Propagation of the Species

I work across the street from a public park that borders on marshlands, very near the actual Bay. The proximity of water and the tasty grasses in the marsh entice lots of birds to come visit and stay.

Among others, we have egrets, herons, spoonbills and sandpipers. All so elegant and beautiful.

Here’s a rather grainy shot of a snowy egret, one of my favorite birds. This one usually keeps a beady eye on everyone walking by:

Many of the birds that we get in our beautiful marshes are on the endangered or near endangered species lists.

So it’s good we have a nice habitat here for them.

That said, ya wanna know what bird isn’t on any endangered list and is pretty much in zero danger of extinction?

Geese.

@#$%ing Canada Geese.

Or, as I like to call them, feathered poop factories.
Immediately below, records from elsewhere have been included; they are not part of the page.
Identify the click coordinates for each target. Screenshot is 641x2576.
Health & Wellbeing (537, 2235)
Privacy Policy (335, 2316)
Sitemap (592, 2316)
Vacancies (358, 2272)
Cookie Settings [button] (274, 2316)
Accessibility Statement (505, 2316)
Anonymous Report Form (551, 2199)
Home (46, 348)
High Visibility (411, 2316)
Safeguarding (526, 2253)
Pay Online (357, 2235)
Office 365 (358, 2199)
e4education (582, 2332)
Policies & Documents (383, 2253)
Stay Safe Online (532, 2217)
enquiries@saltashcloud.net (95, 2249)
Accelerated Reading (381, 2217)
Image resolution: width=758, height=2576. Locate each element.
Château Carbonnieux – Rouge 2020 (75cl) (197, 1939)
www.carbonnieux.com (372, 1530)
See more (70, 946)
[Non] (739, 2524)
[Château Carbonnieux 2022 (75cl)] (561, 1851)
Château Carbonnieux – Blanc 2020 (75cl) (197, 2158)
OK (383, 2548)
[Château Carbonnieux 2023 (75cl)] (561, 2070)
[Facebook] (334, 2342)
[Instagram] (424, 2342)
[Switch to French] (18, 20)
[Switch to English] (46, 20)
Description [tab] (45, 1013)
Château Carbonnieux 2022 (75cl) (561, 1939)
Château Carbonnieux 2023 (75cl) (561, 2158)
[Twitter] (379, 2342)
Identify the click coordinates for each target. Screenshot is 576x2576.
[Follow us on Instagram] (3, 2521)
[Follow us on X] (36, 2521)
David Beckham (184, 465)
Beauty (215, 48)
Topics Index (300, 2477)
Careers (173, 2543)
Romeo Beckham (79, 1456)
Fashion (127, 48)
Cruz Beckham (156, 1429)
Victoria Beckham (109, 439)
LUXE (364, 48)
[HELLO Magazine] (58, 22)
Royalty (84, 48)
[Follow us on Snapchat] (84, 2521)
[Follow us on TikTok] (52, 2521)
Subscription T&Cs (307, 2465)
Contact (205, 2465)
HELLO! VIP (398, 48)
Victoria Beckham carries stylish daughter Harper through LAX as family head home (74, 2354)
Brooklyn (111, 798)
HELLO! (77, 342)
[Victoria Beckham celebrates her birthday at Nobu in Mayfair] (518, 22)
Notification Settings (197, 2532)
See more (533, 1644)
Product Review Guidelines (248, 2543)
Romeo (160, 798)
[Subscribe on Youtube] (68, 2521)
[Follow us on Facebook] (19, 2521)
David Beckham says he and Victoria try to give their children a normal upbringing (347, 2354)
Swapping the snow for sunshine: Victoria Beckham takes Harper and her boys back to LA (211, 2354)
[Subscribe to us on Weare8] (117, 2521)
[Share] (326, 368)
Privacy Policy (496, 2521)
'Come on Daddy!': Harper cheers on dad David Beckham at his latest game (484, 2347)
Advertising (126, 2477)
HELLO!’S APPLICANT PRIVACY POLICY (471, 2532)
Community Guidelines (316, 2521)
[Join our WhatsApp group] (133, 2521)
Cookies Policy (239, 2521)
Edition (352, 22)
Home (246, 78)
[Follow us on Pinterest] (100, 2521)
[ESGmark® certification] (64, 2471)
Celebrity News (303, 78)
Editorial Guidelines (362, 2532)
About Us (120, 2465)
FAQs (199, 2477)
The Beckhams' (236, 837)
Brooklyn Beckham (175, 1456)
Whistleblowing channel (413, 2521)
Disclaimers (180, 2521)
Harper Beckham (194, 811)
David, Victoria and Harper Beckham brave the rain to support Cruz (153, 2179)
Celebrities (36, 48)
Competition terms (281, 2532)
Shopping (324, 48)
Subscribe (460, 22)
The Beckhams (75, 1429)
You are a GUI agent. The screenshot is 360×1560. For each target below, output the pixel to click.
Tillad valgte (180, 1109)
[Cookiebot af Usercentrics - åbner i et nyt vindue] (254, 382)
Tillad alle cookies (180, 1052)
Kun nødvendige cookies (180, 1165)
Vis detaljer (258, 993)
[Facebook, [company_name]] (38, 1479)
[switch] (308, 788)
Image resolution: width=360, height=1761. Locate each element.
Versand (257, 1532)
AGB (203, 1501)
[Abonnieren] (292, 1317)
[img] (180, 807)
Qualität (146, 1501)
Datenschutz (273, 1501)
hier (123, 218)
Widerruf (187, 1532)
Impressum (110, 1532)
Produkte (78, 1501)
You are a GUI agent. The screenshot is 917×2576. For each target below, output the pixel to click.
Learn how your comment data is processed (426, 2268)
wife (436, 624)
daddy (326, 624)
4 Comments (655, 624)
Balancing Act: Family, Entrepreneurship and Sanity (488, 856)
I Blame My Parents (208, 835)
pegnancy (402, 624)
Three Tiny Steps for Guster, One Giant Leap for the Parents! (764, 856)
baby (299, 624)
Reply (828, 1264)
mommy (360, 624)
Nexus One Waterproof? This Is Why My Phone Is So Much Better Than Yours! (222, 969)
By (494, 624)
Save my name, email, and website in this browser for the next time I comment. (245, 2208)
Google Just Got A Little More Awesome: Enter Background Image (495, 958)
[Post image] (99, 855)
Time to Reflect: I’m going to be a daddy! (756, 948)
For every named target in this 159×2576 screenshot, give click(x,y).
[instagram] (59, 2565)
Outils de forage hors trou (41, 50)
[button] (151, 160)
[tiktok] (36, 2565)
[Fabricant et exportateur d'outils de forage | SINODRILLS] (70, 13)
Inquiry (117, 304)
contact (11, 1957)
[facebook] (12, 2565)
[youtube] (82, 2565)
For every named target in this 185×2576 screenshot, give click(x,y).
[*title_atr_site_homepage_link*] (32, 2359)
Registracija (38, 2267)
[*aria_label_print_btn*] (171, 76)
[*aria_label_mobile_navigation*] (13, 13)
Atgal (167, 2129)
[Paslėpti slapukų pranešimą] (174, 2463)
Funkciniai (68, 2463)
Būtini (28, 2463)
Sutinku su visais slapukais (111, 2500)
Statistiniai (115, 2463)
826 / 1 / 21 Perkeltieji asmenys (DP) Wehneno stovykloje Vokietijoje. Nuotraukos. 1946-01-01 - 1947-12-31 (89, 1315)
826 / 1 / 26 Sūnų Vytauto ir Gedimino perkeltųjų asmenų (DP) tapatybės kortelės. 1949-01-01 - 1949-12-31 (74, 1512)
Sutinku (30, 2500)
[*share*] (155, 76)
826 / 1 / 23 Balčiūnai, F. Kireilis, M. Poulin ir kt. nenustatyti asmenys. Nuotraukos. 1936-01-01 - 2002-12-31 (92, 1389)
Taken with my iPhone, this is by a walking trail:

That’s not even a small portion of the inventory.

Here’s a wider shot:

Again, to the left and right of this frame there are at least this same number if not more geese.

The one in the center of that photo charged at me, hissing, so I didn’t take any more photos.

The geese eat grass, lots and lots of grass, then they process it internally and drop the leftovers right in the middle of the walking trails.

Their drop offs equal the size of the leavings of a large dog. Only a whole lot greener.

Just. Ew.

This morning coming into work, there was a goose right in the middle of the driveway (which is a long narrow single car path). The goose moved neither right nor left, but strutted right down the center of the lane. I counted ten cars in line behind while Mr. Goose waddled his way into the day.

I was in car number eleven.

These cranky birds have certainly figured out how to continue the prosperity of their species. In a big way.

My elderly uncle, unfortunately now deceased, used to shoot bottle rockets at the Canada geese that befouled the walkway in front of his house in Indiana.

They sort of frown on that here in California, don’t they?

All photos by Karen Fayeth. Click on any photo to see a larger size.

Continuing on a Theme…

Perhaps fitting given my post from over the weekend, I read an article today in CNN with the title: “Homesickness isn’t really about ‘home’

Oh really?

The article is aimed at parents of new college students and tries to help worried folks get through it. For example, the article recommends that at the first sign of acute homesickness, parents might refrain from swooping and taking the kids back home.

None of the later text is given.